Sophie Penman is a 3rd Year PhD student at the University’s MRC Centre for Drug Safety Science. Her PhD is an MRC Industrial CASE Studentship with Servier.
Adverse drug reactions
Scientists try to detect the ability of a drug to cause an adverse effect as early as possible during its development, as detection following drug approval is a major concern for patient health. A large proportion of these adverse effects occur in the liver.
Drug-induced liver injury
My PhD is entitled ‘Towards improved models for the study of the multi-mechanistic toxicity of drug-induced liver injury’. By ‘models’ I do not mean the “lights, camera, action” type – models are what we conduct our laboratory tests on and can include isolated organelles, cells, or tissue. It is essential that researchers conduct their experiments using appropriate models, otherwise results that are incorrect, exaggerated or lack applicability to humans can be generated.
Mitochondria are small structures found within our cells that are responsible for generating energy. In fact, 50% of drugs that cause adverse effects of the liver are associated with mitochondrial dysfunction. My research group is particularly interested in using different models to gain a better understanding of the role of the mitochondria in drug-induced liver injury (DILI).
My research
For the first two years of my PhD, I focused on a particular type of liver injury called drug-induced cholestasis, which occurs when biliary transporters become inhibited by drugs and this leads to a toxic build-up of bile acids within liver cells.
Within the field, it was widely accepted that bile acids exert their toxicity via mitochondrial dysfunction. This conclusion was based upon research using rodent liver cells (hepatocytes) or in a cell line called HepG2 cells. Whilst HepG2 cells are the most common cell line used to investigate mitochondrial dysfunction in DILI, they are not very ‘liver-like’ in comparison with human liver cells.
In my research, I conducted experiments using a novel cell line called HepaRG cells, which are more similar to human liver cells than HepG2 cells. Importantly, I was able to show that mitochondrial dysfunction was not a mechanism of bile acid-induced toxicity, contrary to the accepted understanding based upon data from simpler models (PMID: 31288073).

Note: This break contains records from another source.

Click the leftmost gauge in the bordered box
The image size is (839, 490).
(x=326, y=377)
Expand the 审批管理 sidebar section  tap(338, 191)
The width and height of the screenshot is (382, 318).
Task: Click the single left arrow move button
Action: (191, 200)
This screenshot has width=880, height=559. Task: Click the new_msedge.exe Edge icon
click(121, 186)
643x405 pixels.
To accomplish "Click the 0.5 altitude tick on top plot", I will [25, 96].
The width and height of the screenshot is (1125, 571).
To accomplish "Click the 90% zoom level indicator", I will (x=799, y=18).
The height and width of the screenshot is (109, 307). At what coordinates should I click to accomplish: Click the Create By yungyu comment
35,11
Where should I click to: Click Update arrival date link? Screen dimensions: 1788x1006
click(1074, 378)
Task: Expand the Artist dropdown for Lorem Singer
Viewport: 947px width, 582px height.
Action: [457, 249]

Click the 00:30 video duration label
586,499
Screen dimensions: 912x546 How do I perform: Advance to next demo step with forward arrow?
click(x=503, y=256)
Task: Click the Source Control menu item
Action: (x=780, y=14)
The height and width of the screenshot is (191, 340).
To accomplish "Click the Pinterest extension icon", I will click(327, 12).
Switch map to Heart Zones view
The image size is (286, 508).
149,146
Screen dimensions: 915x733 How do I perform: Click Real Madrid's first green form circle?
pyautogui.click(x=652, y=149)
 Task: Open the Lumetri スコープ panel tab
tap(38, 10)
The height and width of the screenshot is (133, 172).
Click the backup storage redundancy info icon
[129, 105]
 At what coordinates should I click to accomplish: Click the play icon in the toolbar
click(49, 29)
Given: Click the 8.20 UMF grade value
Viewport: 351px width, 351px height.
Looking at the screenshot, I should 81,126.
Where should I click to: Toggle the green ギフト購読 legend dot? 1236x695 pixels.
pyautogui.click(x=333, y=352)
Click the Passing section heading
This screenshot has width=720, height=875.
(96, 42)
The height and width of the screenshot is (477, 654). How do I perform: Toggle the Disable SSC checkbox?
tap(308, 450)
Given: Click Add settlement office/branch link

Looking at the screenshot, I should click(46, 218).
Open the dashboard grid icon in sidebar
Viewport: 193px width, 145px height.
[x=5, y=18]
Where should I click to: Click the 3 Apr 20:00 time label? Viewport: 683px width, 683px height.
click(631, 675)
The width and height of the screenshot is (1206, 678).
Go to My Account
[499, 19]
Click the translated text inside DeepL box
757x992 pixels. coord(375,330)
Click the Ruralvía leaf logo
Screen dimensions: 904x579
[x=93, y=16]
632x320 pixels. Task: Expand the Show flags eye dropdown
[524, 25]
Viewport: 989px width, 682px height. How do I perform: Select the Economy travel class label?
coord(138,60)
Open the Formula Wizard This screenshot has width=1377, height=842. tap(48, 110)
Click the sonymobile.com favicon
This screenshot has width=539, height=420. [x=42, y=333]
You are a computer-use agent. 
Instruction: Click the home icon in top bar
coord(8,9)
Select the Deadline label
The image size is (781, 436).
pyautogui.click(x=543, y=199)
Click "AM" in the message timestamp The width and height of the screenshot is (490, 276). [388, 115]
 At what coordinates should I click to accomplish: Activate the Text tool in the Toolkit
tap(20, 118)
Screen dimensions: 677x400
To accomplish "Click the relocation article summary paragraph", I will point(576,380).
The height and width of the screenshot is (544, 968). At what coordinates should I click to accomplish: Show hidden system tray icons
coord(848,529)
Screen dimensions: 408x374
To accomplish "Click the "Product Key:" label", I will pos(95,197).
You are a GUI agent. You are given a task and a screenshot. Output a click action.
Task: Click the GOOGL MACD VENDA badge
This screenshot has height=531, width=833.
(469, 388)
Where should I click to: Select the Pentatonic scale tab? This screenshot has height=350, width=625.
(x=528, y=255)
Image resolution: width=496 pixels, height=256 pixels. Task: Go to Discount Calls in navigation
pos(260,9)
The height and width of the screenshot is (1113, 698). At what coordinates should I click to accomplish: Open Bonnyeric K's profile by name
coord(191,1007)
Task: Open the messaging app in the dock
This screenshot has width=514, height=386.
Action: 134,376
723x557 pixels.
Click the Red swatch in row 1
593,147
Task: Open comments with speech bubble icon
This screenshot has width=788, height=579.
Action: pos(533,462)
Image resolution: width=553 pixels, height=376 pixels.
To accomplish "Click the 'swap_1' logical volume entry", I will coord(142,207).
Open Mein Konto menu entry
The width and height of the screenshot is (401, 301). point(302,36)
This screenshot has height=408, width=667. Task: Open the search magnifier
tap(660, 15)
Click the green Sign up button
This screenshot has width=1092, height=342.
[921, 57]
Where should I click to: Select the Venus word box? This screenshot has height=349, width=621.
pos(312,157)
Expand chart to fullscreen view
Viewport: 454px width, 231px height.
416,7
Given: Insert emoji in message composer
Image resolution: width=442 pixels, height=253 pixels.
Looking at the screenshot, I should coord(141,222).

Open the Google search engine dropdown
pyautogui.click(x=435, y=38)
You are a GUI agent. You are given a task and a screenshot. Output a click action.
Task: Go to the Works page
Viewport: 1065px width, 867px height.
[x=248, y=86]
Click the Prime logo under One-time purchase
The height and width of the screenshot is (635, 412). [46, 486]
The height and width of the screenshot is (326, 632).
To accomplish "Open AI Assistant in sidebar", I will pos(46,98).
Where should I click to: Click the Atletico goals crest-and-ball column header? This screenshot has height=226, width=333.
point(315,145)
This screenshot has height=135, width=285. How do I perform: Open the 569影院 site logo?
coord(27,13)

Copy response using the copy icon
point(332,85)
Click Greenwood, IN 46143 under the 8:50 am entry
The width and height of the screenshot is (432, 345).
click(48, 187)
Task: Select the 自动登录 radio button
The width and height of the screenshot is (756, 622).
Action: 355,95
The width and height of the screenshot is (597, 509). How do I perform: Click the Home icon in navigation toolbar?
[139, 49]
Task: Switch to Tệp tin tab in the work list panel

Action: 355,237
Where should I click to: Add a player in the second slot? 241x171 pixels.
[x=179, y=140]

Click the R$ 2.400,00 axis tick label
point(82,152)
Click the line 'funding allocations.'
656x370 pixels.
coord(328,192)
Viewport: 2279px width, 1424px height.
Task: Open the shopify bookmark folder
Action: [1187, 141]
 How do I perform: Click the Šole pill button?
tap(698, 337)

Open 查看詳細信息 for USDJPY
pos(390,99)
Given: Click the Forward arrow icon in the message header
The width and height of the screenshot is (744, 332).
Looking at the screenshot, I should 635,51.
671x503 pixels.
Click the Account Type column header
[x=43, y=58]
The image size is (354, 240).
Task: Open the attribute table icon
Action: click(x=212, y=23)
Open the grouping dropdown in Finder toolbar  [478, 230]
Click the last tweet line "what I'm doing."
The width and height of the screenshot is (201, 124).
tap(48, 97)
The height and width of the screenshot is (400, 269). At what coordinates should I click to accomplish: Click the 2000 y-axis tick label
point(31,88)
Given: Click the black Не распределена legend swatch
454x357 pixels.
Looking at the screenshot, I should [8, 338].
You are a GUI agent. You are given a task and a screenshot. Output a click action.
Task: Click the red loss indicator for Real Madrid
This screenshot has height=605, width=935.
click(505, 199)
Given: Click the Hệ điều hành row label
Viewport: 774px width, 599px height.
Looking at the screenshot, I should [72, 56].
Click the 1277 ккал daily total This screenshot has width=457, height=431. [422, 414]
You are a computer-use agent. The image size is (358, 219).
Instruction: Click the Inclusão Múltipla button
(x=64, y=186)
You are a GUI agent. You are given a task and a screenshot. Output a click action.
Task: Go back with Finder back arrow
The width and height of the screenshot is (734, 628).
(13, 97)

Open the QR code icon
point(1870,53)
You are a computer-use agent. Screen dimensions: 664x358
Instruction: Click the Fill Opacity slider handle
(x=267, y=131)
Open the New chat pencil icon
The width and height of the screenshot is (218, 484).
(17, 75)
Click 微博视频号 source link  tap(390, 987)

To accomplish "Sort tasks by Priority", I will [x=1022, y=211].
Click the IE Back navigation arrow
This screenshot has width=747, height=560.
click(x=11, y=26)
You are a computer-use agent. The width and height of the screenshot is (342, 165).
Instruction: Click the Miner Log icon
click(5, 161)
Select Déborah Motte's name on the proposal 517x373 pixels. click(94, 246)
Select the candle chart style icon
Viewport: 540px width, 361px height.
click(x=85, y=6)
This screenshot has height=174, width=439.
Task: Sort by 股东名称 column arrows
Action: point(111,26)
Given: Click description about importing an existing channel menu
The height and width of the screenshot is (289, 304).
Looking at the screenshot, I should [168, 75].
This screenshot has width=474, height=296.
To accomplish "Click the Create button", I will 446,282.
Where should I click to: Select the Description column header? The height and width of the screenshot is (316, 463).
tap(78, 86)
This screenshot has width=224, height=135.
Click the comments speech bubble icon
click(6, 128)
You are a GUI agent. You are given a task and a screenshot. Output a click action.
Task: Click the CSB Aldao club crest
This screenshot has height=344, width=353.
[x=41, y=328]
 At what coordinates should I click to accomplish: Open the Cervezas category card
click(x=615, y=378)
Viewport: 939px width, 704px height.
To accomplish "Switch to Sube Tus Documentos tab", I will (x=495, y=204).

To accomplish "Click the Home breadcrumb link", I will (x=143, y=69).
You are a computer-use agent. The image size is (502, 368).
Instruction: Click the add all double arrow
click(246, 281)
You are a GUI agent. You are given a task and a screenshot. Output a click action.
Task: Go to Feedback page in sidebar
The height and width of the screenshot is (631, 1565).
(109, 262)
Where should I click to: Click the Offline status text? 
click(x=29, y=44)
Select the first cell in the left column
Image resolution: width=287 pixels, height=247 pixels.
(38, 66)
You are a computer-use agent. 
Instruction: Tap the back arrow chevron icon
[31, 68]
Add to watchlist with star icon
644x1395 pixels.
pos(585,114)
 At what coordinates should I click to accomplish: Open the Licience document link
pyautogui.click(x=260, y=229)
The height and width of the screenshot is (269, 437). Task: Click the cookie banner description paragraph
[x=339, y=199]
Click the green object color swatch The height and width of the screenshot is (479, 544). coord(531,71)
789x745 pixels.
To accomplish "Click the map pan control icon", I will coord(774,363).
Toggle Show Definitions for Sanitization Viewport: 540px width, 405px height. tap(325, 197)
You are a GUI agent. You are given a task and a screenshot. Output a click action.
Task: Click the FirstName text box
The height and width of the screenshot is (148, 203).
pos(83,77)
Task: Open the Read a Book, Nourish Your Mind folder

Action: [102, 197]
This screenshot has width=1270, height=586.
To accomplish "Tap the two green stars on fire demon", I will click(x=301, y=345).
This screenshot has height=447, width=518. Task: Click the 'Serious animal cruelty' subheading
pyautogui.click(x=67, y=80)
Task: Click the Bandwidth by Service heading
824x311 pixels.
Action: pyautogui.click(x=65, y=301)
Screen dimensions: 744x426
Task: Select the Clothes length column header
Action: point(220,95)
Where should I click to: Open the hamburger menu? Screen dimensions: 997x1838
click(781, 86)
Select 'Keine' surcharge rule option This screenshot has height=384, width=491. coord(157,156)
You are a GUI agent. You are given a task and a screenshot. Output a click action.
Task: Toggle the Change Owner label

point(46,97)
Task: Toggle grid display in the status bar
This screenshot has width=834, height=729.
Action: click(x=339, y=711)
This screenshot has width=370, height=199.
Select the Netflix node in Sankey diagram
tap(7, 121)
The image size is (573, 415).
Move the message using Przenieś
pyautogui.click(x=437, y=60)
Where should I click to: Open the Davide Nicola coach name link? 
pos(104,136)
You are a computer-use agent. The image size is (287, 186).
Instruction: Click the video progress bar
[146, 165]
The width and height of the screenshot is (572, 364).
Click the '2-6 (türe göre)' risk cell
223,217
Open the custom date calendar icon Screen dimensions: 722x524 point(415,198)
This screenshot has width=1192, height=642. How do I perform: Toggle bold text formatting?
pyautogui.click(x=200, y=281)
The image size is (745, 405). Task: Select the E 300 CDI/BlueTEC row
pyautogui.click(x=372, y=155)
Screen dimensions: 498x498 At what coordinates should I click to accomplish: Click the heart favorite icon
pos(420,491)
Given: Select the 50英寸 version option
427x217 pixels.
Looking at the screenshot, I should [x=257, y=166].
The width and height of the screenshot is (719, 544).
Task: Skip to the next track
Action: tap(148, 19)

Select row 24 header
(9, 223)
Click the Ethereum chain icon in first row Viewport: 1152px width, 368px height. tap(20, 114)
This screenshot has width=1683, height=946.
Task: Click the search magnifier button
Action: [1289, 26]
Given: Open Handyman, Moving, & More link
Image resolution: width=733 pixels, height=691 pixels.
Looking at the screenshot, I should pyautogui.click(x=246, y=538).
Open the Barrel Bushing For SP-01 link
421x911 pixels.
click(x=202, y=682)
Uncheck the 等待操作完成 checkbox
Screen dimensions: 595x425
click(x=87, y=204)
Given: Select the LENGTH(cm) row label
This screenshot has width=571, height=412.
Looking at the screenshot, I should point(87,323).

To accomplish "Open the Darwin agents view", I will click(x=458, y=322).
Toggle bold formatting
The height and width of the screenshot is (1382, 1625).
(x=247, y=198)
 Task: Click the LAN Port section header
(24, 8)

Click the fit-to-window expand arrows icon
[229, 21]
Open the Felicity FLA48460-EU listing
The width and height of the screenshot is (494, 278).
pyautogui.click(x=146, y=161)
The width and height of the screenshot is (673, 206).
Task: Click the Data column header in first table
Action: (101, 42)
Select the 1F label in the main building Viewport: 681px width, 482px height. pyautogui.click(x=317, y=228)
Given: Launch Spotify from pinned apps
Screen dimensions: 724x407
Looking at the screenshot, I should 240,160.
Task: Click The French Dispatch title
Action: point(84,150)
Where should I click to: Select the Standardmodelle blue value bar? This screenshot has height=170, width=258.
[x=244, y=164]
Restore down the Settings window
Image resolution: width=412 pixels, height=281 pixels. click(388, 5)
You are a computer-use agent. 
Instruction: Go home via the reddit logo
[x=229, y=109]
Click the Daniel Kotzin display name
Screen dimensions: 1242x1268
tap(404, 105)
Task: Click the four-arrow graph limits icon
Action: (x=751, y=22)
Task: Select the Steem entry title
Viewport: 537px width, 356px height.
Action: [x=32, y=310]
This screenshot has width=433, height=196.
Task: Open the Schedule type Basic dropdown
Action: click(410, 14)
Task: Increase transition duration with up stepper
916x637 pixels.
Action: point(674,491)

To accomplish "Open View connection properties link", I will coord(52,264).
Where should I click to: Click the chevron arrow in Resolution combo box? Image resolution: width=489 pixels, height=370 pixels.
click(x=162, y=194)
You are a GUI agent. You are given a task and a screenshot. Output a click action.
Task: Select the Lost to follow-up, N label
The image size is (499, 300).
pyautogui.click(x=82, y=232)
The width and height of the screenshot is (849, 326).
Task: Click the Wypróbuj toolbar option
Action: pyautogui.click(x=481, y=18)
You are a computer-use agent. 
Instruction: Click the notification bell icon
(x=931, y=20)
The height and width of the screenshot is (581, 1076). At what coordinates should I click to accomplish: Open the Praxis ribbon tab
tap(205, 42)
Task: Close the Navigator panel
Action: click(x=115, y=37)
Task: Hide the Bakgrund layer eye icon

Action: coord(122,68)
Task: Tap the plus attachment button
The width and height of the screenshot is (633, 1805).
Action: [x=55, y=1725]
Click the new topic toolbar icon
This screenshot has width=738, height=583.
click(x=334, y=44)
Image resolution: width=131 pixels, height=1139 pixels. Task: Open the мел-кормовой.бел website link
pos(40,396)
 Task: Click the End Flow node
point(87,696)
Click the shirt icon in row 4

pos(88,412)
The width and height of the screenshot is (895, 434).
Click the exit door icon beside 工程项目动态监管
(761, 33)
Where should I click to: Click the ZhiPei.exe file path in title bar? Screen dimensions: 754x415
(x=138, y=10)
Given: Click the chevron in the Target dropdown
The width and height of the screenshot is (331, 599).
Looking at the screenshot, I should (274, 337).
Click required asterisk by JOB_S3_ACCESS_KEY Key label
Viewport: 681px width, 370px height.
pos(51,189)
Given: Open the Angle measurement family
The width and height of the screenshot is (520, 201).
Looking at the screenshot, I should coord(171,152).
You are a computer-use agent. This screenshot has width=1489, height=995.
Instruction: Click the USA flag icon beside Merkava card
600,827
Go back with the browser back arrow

In the final year of my PhD, I shifted my focus onto understanding why certain individuals may experience DILI over others. We know that not everyone who receives a drug will experience toxicity and so determining what makes these individuals more susceptible to toxicity is paramount for improving drug safety.
Overall, the information gained from my PhD will increase our understanding of the role of the mitochondria in DILI. Additionally, the identification of susceptible individuals has the potential to improve patient care, reduce the health and economic burden associated with DILI and improve patient safety and quality of life.
Outside the lab
I’m pleased to say that whilst lockdown may have stopped lab work, other work has kept me busy. I was involved in a review of the most widely researched repurposed agents in order to identify potential safety considerations using existing information in the context of COVID‐19.
Although I’m still waiting for my PhD viva, I’ve recently started a new job as a Global Clinical Study Manager for GSK, in their global health and infectious disease clinical trials. Unlike my PhD, the role isn’t lab based however, a PhD isn’t just about time spent in the lab. I’ve gained key transferable skills that open up many more avenues outside academia.